* _Collected data entries_:
....................

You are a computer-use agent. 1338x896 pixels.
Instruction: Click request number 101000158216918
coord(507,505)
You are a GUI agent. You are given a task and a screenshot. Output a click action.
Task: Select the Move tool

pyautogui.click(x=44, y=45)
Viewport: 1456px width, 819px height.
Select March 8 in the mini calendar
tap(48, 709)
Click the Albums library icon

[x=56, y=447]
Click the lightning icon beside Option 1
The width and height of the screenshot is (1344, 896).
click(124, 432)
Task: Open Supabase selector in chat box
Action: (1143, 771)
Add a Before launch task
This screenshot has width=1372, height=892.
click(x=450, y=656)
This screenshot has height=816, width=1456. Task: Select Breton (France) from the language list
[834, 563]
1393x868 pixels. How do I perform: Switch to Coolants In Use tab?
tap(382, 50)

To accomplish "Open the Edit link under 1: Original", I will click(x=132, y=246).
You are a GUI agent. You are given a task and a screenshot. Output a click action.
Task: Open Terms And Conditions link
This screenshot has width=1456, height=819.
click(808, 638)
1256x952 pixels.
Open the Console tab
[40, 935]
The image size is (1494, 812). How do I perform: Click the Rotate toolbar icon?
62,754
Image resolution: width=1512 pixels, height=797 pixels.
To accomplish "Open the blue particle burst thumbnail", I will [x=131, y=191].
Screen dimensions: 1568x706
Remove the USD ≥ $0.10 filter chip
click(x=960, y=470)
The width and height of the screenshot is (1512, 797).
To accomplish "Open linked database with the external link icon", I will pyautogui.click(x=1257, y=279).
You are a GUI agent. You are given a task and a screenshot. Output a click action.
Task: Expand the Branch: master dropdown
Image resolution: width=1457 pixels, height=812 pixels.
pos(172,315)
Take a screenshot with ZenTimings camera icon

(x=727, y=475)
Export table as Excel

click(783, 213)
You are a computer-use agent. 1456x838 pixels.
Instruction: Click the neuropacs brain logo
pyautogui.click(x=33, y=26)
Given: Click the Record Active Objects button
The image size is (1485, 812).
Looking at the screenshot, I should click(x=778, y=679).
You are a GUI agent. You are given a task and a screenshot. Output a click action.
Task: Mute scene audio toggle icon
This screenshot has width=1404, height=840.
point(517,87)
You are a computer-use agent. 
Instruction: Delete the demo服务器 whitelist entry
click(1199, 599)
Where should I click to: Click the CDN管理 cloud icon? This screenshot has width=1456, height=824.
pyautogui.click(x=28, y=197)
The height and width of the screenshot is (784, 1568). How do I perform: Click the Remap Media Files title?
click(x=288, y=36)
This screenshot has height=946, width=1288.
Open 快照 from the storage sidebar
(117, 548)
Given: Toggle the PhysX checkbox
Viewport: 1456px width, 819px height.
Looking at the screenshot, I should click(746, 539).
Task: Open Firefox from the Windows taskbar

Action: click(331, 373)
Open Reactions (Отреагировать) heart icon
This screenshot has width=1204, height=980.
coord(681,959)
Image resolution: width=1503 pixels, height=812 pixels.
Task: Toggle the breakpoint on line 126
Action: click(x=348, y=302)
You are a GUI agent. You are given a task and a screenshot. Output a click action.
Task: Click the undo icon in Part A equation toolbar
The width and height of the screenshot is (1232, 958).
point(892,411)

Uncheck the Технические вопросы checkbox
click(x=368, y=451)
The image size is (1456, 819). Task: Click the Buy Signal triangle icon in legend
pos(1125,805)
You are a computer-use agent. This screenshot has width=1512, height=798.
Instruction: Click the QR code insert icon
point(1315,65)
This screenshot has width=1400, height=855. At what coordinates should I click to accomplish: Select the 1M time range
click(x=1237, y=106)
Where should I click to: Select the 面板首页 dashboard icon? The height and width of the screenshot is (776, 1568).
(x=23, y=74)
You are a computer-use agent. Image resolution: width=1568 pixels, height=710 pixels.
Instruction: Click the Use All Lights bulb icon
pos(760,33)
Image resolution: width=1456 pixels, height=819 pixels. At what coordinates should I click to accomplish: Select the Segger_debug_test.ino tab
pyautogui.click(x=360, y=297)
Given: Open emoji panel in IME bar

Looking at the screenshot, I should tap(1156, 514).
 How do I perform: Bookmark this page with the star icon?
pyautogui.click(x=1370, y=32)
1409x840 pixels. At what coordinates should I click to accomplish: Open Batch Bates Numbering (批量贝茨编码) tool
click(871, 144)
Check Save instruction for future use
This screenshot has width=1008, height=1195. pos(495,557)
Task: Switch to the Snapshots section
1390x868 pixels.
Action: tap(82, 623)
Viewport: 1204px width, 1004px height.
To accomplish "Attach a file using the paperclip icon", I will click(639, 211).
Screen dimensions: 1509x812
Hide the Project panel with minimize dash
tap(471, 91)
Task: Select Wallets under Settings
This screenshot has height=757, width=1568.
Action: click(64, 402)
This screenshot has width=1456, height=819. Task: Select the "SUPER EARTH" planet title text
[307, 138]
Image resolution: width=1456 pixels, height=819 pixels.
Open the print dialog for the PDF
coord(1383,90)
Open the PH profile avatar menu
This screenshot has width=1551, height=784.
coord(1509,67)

....................

* _Requirement_: The answer consists solely of the lines from the one containing "Task: Switch to the Snapshots section" through the last line of the data above, reproduced exactly.

* _Task result_:
Task: Switch to the Snapshots section
1390x868 pixels.
Action: tap(82, 623)
Viewport: 1204px width, 1004px height.
To accomplish "Attach a file using the paperclip icon", I will click(639, 211).
Screen dimensions: 1509x812
Hide the Project panel with minimize dash
tap(471, 91)
Task: Select Wallets under Settings
This screenshot has height=757, width=1568.
Action: click(64, 402)
This screenshot has width=1456, height=819. Task: Select the "SUPER EARTH" planet title text
[307, 138]
Image resolution: width=1456 pixels, height=819 pixels.
Open the print dialog for the PDF
coord(1383,90)
Open the PH profile avatar menu
This screenshot has width=1551, height=784.
coord(1509,67)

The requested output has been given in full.